Especialistas brasileiros analisam a presença de vírus e bactérias no esgoto para identificar e mensurar a possível circulação silenciosa de microrganismos causadores da doença. São comuns estudos da contaminação do solo e da água por metais e pesticidas, como mercúrio, chumbo e arsênio, que interferem na saúde de pessoas, animais e ambiente de forma direta.
Ainda de acordo com o que foi divulgado pela Agência Brasil, relatório sobre drogas, publicado neste ano pelo Escritório das Nações Unidas sobre Drogas e Crime, coloca o Brasil entre os maiores consumidores do mundo de cocaína. Estudos mostram que a principal via de chegada da droga no ambiente marinho é pelo descarte de resíduos da substância no esgoto lançado no mar.
Segundo Enrico Saggioro, a partir dessa constatação, o grupo de pesquisa decidiu investigar se os animais que o laboratório havia coletado estudos, envolvendo outros contaminantes, também estariam contaminados por cocaína. “O resultado é impressionante. Encontramos a substância em todos os 13 tubarões analisados e em apenas um deles não foi detectado o benzoilecgonina, que é o principal metabólito da droga”, afirmou o farmacêutico. Foram analisados o músculo e o fígado dos animais, dos quais três eram machos e 10 fêmeas. O pesquisador destaca que o fígado do tubarão é um órgão de metabolização como o do ser humano.
Todas as amostras de músculo e fígado deram positivo para a presença de cocaína. Já a benzoilecgonina foi encontrada em 12 amostras de músculo e em duas de fígado. A concentração média de cocaína nos tubarões foi três vezes maior que a concentração do metabólito. Os pesquisadores acreditam que isso se deve a superexposição dos animais à substância. E o que intrigou os especialistas foi a maior concentração de cocaína nos músculos do que no fígado dos animais.
Rachel e Enrico defendem que sejam feitos novos estudos para detectar se a cocaína encontrada em animais marinhos pode ter reflexos negativos na saúde humana. Pesquisa recente feita pela Universidade Federal de São Paulo e Universidade Santa Cecília, em São Paulo, apontou altas concentrações de cocaína na água da Baía de Santos, sinalizando que a droga pode causar problemas nas células e no material genético dos mexilhões.

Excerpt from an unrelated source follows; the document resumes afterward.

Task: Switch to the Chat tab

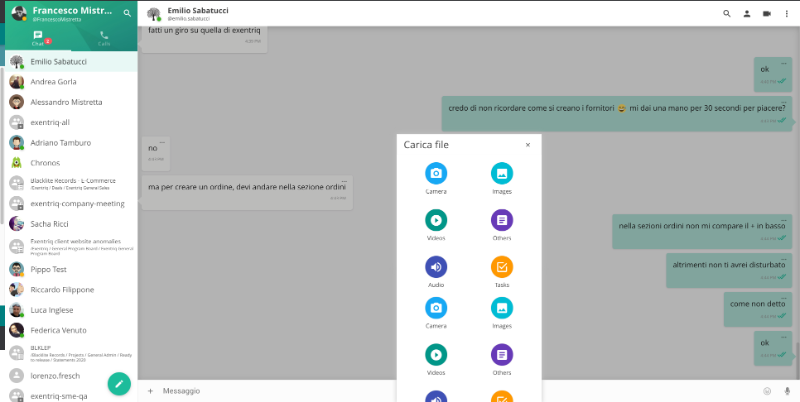Action: [x=38, y=38]
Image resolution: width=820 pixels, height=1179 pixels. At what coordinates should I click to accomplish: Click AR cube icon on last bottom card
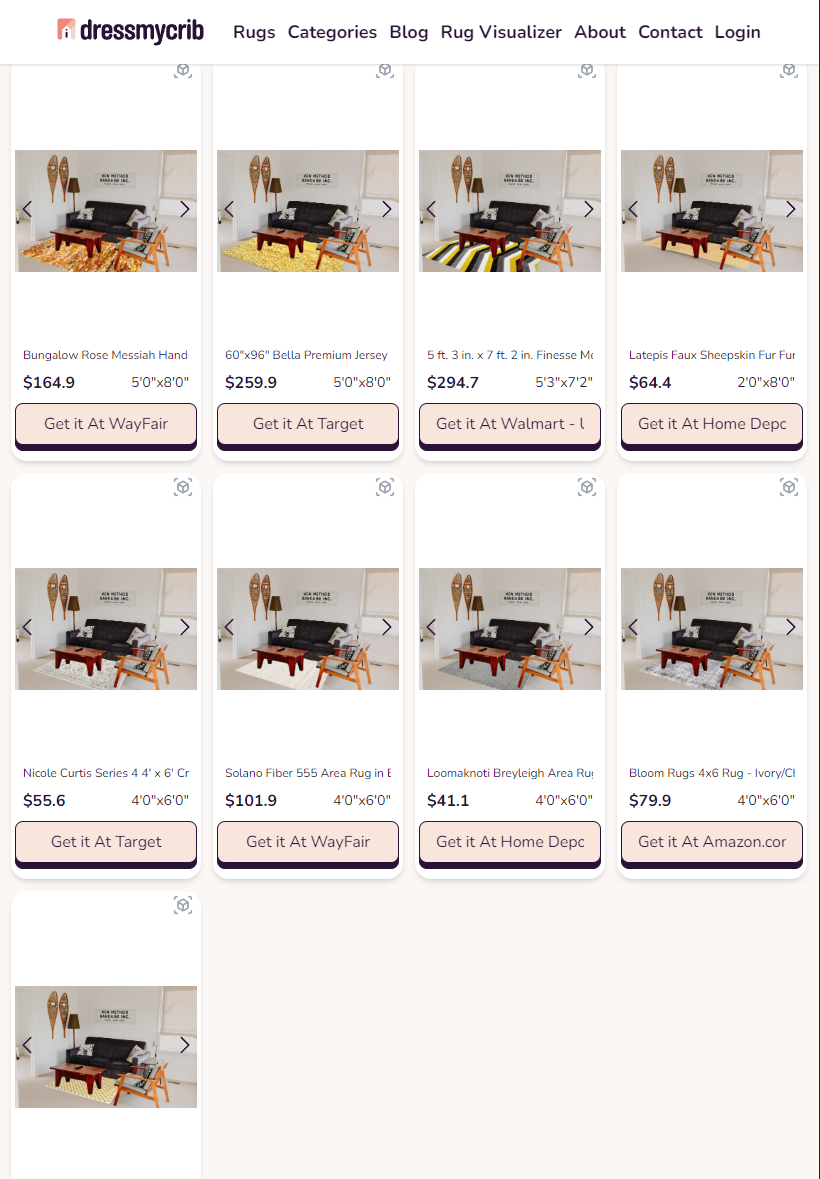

A pesquisa foi realizada em parceria com a Escola Nacional de Saúde Pública Sérgio Arouca (Ensp/Fiocruz), Universidade Federal de Santa Catarina, Universidade Federal do Rio de Janeiro, Setor Laboratorial Avançado de Santa Catarina (SLAV/SC), Instituto Museu Aquário Marinho do Rio de Janeiro (IMAM/AquaRio) e Cape Eleuthera Institute (Bahamas). O trabalho foi financiado pela Fundação Carlos Chagas Filho de Amparo à Pesquisa do Estado do Rio de Janeiro (Faperj), Fundo para a Biodiversidade (Funbio) e Conselho Nacional de Desenvolvimento Científico e Tecnológico (CNPq).